Every March, on the Tuesday evening before the Persian New Year (or Norooz, the first day of Spring), Iranians jump over small bonfires. As they leap, they chant zardi-eh man az to, sorkhi-e to az man, asking that the fire take their "yellowness," representing sickness, and give them its "redness," representing good health, in the upcoming year. This year, as Iranians engage in this ancient pre-Islamic tradition, their hope for improved health runs deeper than usual. Since 2012, due to current U.S. and European sanctions on Iran, ordinary Iranians often cannot access the life-saving medicine they need to address critical health issues.
Many decision-makers and Iranian Americans alike believe this issue has been addressed through humanitarian exemptions to sanctions. However, the stories on the ground paint a starkly different picture: Continued banking and economic sanctions have caused massive shortages of medicine that directly impact the lives of the Iranian people. While humanitarian trade of food and medicine is technically exempt from sanctions, the broad sanctions regime continues to wall-off crucial banking channels, effectively blocking the sale of medicines to Iran. A handful of lawmakers such as Representative Jim Moran (D-VA) are courageously leading efforts to raise awareness in the Executive Branch regarding this horrible side effect of the sanctions regime.

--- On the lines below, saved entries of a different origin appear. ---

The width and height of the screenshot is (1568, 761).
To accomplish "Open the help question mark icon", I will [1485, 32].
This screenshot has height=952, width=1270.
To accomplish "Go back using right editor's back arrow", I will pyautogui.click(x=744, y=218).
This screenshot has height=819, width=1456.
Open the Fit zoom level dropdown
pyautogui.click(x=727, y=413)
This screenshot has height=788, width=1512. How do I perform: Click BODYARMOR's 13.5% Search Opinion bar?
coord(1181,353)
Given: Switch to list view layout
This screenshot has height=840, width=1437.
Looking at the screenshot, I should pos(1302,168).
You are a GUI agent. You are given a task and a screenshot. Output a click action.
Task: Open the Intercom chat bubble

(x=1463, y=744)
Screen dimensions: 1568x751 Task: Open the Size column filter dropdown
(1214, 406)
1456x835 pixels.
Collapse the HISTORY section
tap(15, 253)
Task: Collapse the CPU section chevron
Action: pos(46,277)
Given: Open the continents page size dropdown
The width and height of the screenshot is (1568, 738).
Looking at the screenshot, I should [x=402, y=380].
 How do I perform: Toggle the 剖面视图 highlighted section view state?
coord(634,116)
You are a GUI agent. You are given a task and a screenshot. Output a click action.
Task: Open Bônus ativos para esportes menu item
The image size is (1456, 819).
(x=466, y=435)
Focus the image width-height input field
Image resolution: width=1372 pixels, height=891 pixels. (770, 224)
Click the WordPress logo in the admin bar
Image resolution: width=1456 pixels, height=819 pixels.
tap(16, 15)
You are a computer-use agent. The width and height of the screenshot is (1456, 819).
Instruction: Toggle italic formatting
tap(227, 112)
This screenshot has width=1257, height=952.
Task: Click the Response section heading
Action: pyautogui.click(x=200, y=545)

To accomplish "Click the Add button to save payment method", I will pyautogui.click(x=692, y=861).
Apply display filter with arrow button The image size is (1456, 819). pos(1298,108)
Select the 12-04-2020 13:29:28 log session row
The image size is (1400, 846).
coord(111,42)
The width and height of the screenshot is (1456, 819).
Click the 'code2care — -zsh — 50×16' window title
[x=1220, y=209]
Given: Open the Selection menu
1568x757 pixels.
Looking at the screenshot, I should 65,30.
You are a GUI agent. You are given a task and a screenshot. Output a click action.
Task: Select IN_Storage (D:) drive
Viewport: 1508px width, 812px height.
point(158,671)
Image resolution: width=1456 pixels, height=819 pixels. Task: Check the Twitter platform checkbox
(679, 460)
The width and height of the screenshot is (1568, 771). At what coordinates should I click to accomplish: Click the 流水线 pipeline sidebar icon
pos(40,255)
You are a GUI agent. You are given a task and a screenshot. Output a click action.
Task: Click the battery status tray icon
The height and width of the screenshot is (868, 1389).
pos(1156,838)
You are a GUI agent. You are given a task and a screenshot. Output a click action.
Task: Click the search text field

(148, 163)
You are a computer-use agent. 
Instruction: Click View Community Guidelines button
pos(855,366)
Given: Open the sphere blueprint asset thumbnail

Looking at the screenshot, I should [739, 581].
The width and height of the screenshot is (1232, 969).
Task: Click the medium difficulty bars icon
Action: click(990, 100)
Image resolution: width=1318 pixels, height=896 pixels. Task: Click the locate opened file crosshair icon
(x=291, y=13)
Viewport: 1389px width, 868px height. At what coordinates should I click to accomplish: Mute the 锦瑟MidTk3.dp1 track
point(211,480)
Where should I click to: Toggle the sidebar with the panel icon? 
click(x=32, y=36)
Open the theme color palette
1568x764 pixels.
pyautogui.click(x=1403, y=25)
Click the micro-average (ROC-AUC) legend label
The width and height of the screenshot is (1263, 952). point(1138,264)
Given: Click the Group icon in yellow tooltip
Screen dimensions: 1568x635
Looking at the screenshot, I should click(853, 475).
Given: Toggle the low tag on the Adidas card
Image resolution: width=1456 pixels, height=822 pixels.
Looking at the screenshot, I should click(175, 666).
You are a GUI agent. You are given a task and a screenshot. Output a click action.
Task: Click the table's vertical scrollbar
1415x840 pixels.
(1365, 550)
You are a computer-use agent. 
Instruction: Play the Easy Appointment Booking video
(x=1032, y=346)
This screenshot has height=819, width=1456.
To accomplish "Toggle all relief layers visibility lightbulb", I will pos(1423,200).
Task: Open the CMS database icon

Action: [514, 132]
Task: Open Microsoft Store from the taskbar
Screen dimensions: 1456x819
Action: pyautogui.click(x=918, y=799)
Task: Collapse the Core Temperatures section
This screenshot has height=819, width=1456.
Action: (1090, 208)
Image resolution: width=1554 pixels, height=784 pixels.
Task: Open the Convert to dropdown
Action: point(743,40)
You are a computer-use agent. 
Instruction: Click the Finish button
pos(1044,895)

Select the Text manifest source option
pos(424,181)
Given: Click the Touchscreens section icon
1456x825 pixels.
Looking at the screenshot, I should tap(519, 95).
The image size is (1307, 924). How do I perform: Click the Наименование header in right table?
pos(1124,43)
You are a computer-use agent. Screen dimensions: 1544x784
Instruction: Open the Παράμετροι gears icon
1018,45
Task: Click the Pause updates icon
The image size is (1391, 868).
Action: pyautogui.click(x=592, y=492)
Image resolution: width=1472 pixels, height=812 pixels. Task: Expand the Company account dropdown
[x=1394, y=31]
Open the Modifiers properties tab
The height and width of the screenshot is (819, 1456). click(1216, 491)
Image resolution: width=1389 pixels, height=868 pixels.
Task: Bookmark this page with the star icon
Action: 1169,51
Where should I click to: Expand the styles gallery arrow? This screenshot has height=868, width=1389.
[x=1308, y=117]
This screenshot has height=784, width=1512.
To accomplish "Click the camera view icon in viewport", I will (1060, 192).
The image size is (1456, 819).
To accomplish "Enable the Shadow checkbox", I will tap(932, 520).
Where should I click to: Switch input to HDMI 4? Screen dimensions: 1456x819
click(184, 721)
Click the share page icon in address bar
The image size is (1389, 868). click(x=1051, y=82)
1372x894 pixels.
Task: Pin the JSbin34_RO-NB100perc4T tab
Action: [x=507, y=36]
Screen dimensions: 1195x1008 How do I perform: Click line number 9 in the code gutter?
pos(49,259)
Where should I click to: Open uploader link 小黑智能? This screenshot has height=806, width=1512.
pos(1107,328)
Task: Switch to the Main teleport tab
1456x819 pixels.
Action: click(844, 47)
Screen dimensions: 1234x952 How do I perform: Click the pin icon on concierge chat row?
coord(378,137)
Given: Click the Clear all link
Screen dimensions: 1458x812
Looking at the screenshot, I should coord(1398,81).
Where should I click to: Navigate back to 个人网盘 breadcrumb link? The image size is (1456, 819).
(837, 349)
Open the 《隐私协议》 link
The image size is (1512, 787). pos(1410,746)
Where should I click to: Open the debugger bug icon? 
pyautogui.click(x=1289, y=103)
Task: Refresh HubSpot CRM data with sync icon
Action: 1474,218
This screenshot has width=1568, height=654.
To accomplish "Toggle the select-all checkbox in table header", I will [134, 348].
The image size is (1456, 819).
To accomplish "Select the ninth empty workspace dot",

This issue is a primary source of pain and grief among thousands of Iranians and Iranian Americans alike, who see U.S. sanctions policies as directly causing unnecessary pain and death among their friends, family and fellow community members. So widespread is this issue that as the Outreach Director for the National Iranian American Council (NIAC) -- the largest Iranian-American grassroots organization -- I hear new stories on this subject on a nearly daily basis. For example, earlier today, I heard from an Iranian American in Orange County whose close relative in Iran recently had to go to the emergency room for a heart condition. Due to severe shortages, the hospital did not have the supplies, medicines or tools that the doctors needed to operate. To be able to operate successfully, the doctors gave her family a list of surgery supplies and medicines to purchase on the black market. Luckily, the family found the necessary items to save the patient's life. Unfortunately, few Iranian families are able to help their loved ones in this way, either due to lack of financial resources or an inability to find specialized drugs under the current shortages.
Stories like this one are not simply anecdotes; they are small glimpses into a profoundly far-reaching issue. On January 28, CNN reported that many Iranians have turned to the black market to obtain treatment for cancer due to shortages of vital American and European drugs. The conclusion to many such stories is bleak, however, as many unregulated drugs are tainted imports from China or India, too often are ineffective or expired, and in some cases have even led to horrific side effects or death.
Iranian Americans have long sought to raise awareness on this critical humanitarian issue, and are beginning to gain some traction. On February 22, over 150 Iranian Americans gathered in San Francisco to share stories and come together in support of resolving this crisis once and for all. As a result of their efforts, Representative Jim Moran (D-VA) agreed to take the lead in sponsoring a Congressional letter to the White House, urging President Obama to take necessary steps to ensure sanctions do not block medicine or humanitarian goods. Rep. Moran's letter makes clear that even as we work to resolve serious concerns regarding Iran's government, the U.S. stands with the Iranian people. Further, he highlights that Congress has consistently exempted these goods from sanctions, and that under the preliminary nuclear agreement between Iran and the P5+1, the parties agreed to establish a humanitarian banking channel precisely to resolve this issue.
In the spirit of renewal and goodwill this Norooz, Iranian Americans urge our Congressional Representatives to offer support to this critical humanitarian issue. Our foreign policy ought to balance American interests and values alike, and resolving this issue is unequivocally aligned with both.